Fit a regression model on the entire dataset by the country variable lumped into 5 categories.

```
model <- lm_basic(warmth ~ 1 + fct_lump(country, 5), data = pf)
reg_table(model, level = 0.95)
```

```
##
## Call:
## lm_basic(formula = warmth ~ 1 + fct_lump(country, 5), data = pf)
##
## Residuals:
## Min 1Q Median 3Q Max
## -13.1934 -1.0816 0.1697 1.0406 6.1697
##
## Coefficients:
## Estimate 2.5 % 97.5 %
## (Intercept) 14.19345 14.11485 14.272
## fct_lump(country, 5)CA -0.08515 -0.19517 0.025
## fct_lump(country, 5)GB -0.11188 -0.20819 -0.016
## fct_lump(country, 5)IN -0.23405 -0.33889 -0.129
## fct_lump(country, 5)US -0.02413 -0.10679 0.059
## fct_lump(country, 5)Other -0.36311 -0.44985 -0.276
##
## Residual standard error: 2.018 on 49037 degrees of freedom
## (17 observations deleted due to missingness)
## Multiple R-squared: 0.004908, Adjusted R-squared: 0.004806
## F-statistic: 48.37 on 5 and 49037 DF, p-value: < 2.2e-16
```

Using the previous model, which country (not including “Other”) has the highest score for your trait?
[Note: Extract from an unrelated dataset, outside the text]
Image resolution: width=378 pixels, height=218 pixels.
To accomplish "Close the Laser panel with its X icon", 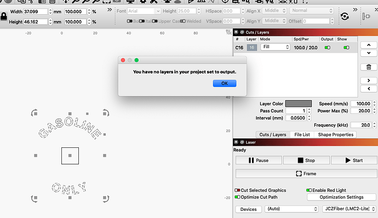I will (x=236, y=142).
Which has the lowest?

**Answer**: Australia, the baseline country.

Fit a model that predicts sensitivity as a function of the baseline score.

```
model <- lm_basic(sensitivity ~ 1 + baseline, data = pf)
reg_table(model, level = 0.95)
```

```
##
## Call:
## lm_basic(formula = sensitivity ~ 1 + baseline, data = pf)
##
## Residuals:
## Min 1Q Median 3Q Max
## -7.3533 -0.8905 0.0477 0.9890 6.4613
##
## Coefficients:
## Estimate 2.5 % 97.5 %
## (Intercept) 0.16645 0.03733 0.296
## baseline 0.93818 0.92830 0.948
##
## Residual standard error: 1.483 on 49058 degrees of freedom
## Multiple R-squared: 0.4139, Adjusted R-squared: 0.4139
## F-statistic: 3.465e+04 on 1 and 49058 DF, p-value: < 2.2e-16
```

Is the slope statistically significantly different from 1? Why is this an interesting question in the context of the data?
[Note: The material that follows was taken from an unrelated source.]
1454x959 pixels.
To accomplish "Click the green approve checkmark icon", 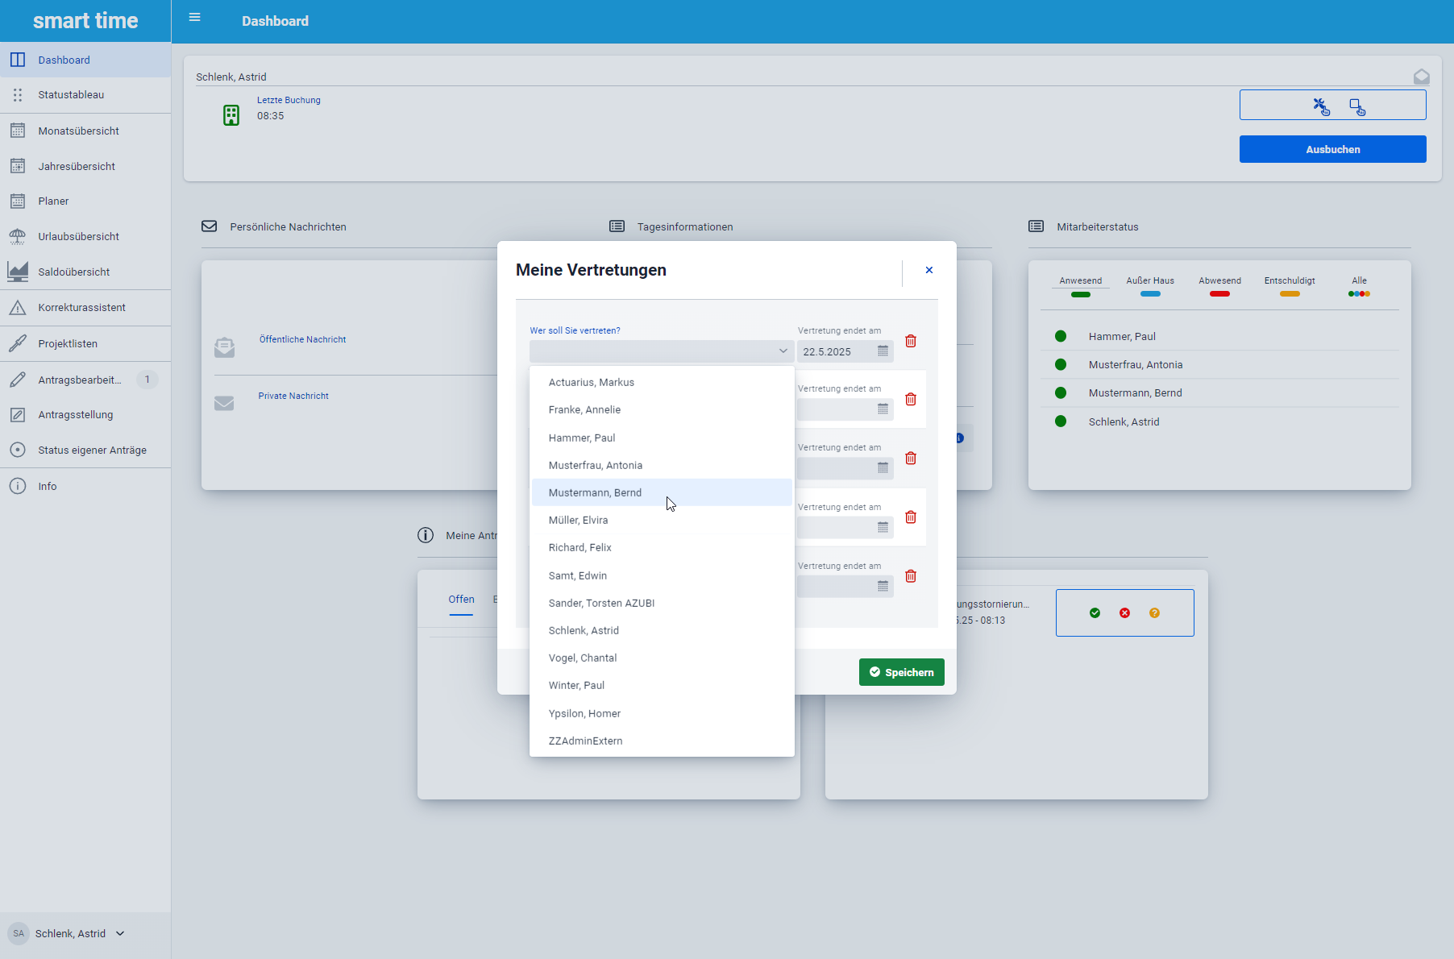I will click(1095, 613).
**Answer**: Yes, it is significantly different from 1. The range is from 0.92830 to 0.948.

Fit a regression model that uses both gender and the baseline score to predict your trait.

```
model <- lm_basic(sensitivity ~ 1 + baseline + gender, data = pf)
reg_table(model, level = 0.95)
```

```
##
## Call:
## lm_basic(formula = sensitivity ~ 1 + baseline + gender, data = pf)
##
## Residuals:
## Min 1Q Median 3Q Max
## -7.4486 -0.8698 0.0270 0.9565 6.3742
##
## Coefficients:
## Estimate 2.5 % 97.5 %
## (Intercept) 0.5419 0.4136 0.670
## baseline 0.9260 0.9163 0.936
## gendermale -0.5495 -0.5760 -0.523
##
## Residual standard error: 1.459 on 49057 degrees of freedom
## Multiple R-squared: 0.4331, Adjusted R-squared: 0.4331
## F-statistic: 1.874e+04 on 2 and 49057 DF, p-value: < 2.2e-16
```

Describe the slope for the gender term in words:

**Answer**: Its gives the extra amount of the sensitivity score for males (here, a decrease because of the negative sign) after accounting for the baseline.
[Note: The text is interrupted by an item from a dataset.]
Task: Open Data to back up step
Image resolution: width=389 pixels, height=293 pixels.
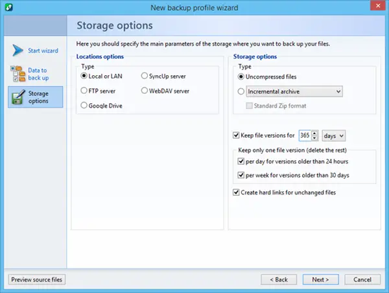Action: click(38, 74)
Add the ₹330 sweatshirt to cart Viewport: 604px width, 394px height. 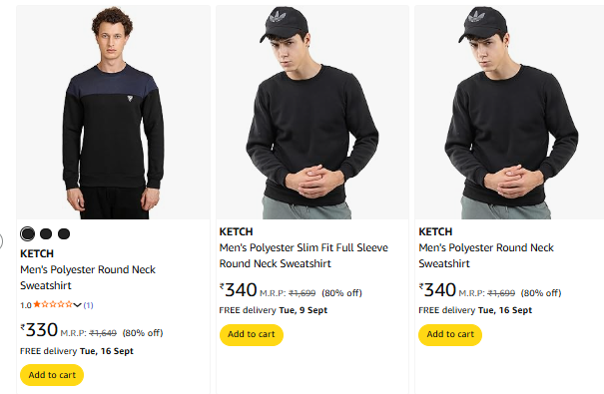click(52, 375)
Add predictions from the previous model to `pf`

.

`pf <- add_prediction(pf, model)`

Plot the baseline score as a function of `model_pred`

, coloring the points base on the gender variable.

```
ggplot(pf, aes(model_pred, baseline)) +
geom_point(aes(color = gender))
```

What do the predicted values look like?

**Answer**: These are two parallel lines, just as we would expect given the model.